I decided to build the model before mounting it to a base. This is not my usual tactic but given the length of the torpedo boom and the stress it would incur during the assembly, I decided to keep the model loose and mount it prior to painting. The majority of the rudder and tail section of the sub had to be scratch built using the brass rods. Some ends had to be flattened and I did this with a small hobby hammer. In most cases, the length needed was not mentioned, so I had to cut and test-fit frequently.
The dive planes were not a good cast and I tried my best to make them symmetrical. I'm still not pleased with the result but it isn't entirely distracting. Assembling the boom, torpedo and lance was pretty much straight forward once I decided what it should look like. The only tedious part was flattening the end that attaches to the sub and cutting a "Y" incision into it so that it mated with the front blade of the sub.
Once assembled, I primed with Poly S light gray primer using my airbrush.
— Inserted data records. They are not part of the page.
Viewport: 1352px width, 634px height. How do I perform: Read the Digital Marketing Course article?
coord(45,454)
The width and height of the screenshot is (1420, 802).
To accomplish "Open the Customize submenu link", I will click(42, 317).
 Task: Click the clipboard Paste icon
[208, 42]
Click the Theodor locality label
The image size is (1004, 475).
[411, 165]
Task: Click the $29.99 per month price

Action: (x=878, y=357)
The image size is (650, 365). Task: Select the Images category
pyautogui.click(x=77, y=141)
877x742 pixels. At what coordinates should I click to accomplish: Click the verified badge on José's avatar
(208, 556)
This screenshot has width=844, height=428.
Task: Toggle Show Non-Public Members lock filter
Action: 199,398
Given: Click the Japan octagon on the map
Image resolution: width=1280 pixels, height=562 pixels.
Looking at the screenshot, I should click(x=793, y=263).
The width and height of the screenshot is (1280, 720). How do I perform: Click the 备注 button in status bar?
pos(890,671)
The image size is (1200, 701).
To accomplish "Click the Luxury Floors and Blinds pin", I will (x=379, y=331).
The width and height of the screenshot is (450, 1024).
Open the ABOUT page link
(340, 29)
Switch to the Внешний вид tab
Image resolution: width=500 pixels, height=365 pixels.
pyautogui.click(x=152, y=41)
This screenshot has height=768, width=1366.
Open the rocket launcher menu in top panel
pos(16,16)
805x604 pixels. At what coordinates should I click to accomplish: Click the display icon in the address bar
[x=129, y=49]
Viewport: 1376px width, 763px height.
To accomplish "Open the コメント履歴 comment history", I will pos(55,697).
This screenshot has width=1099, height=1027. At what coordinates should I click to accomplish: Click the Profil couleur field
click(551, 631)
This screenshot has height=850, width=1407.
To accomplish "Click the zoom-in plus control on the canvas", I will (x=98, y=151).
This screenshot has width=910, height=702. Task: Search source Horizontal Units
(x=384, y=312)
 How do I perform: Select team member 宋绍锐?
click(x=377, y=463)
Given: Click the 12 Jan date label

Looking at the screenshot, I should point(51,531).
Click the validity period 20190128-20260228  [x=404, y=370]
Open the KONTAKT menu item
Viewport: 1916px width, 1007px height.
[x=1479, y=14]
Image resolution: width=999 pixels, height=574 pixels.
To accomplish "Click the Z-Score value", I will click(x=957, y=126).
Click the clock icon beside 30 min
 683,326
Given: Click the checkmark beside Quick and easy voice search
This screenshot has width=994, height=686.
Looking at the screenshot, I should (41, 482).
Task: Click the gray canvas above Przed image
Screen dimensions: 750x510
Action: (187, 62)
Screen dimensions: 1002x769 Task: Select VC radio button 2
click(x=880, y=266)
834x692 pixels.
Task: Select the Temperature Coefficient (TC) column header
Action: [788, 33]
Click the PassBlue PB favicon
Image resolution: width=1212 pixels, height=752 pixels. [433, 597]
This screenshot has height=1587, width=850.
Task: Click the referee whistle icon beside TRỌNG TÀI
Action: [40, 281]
After filling any obvious gaps, I applied a coat of Testers Acrylic dark panzer gray. After drying, I began the task of making resin look like iron...I haven't tried to simulate iron much before in this scale so I kind of worked by trial and error. I applied a wash of 1 part Nato black, 10 parts water and 3 parts dark brown pastel shavings. I then lightened the wash by dry-brushing a lightened bit of the base coat. To simulate the metal surface, I dry-brushed Testers chrome-steel over the raised details. The water and rust stains were made using black and dark brown pastels flat brushed on. I then sealed it all with Testers dull coat.
The coin is a replica of the $20 gold piece found in the raised Hunley. It belonged to LT. George Dixon who, according to legend, carried the coin that was given to him by his fiancée in his pocket during the battle of Shiloh. He was shot in the chest and the Union Mini-Ball struck the coin in his pocket. The impact bent the coin but it saved his life. He had it inscribed, "Shiloh, April 6, 1862. My Life Preserver G.E.D." Apparently, Dixon was carrying the coin when the Hunley sank. The coin has been valued at $10 Million.